Le tessiture di IV, (appunto) quarto lavoro dei Black Mountain che arriva a sei anni da Wilderness Heart, riportano in auge un’età in cui il blues era ancora il paradigma e le spinte heavy si mischiavano a istinti più hippie.

È un album che vive di istantanee ed irresistibili furberie heavy pop che lo rendono parente nemmeno così lontano di Rumours e di un immaginario che mette insieme dischi volanti, nottate stonatissime a piedi nudi sul tappeto e accoppiamenti selvaggi tra le lapidi del cimitero (a proposito: Cemetery Breeding pare frutto di una fantasia in cui gli M83 ritrovano improvvisamente l’uso della sei corde).

IV è capace di raggiungere l’autoiponsi citando (anche nei suoni) i Suicide (You Can Dream), di riversarsi in un universo parallelo in cui Mark Bolan è il frontman degli ABBA (Constellations) ed innalzare preghiere pagane più o meno plausibili (Line Them All Up, Crucify Me).

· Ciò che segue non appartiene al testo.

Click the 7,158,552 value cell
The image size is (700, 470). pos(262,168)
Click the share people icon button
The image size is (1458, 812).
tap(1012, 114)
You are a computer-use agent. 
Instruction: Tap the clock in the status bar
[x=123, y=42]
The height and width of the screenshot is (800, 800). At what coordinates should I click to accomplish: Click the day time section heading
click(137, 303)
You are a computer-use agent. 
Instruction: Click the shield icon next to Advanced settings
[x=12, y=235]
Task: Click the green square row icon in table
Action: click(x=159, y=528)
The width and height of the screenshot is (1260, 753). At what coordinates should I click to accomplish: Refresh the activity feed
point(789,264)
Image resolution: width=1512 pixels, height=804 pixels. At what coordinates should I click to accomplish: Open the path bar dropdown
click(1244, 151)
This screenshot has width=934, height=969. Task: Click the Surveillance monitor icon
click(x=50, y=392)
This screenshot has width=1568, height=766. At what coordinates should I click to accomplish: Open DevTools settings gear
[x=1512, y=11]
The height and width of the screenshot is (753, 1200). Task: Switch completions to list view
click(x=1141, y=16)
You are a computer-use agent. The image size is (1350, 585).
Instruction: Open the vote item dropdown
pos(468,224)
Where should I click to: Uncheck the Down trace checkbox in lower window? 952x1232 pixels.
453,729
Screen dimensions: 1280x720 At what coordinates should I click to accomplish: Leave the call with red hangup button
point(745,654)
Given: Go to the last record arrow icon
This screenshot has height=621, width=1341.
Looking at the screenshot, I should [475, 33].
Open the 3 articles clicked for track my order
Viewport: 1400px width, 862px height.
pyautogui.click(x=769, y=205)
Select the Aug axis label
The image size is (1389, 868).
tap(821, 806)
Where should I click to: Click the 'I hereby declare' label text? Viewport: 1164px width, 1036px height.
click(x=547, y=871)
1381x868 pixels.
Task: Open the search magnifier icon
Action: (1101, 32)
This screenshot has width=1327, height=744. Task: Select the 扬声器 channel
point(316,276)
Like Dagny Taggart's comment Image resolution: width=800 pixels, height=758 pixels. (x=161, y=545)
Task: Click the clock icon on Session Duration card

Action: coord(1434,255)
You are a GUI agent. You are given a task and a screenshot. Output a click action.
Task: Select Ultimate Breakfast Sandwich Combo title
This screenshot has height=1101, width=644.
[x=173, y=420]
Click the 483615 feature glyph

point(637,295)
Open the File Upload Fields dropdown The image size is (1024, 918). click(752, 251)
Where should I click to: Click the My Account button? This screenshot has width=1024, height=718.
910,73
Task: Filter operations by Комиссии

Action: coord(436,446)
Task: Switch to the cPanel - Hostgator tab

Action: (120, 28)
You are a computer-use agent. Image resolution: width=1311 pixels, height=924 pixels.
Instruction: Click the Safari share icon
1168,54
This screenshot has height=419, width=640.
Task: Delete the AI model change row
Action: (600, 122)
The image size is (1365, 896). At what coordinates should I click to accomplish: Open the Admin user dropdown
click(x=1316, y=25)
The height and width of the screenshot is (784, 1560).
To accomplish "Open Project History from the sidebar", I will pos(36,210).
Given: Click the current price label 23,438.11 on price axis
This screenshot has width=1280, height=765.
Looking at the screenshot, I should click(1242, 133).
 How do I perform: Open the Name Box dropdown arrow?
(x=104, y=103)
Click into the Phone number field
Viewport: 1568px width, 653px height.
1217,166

Il passato dei Black Mountain, le divagazioni simil-prog sono diluite qui e lì come gocce in espansione random attraverso tutte le tracce del disco, ed esplodono solitarie unicamente in (Over And Over) The Chain, mentre la chiusura (Space To Bakersfield) punta ad essere la loro Dark Star. O forse la loro Space Oddity.

Chi lo può sapere, in fondo: IV è uno di quegli album allo stesso tempo evocativi e gigioneggioni, buono sia per convincersi che certe epoche non tramonteranno mai, sia per constatarne il definitivo declino.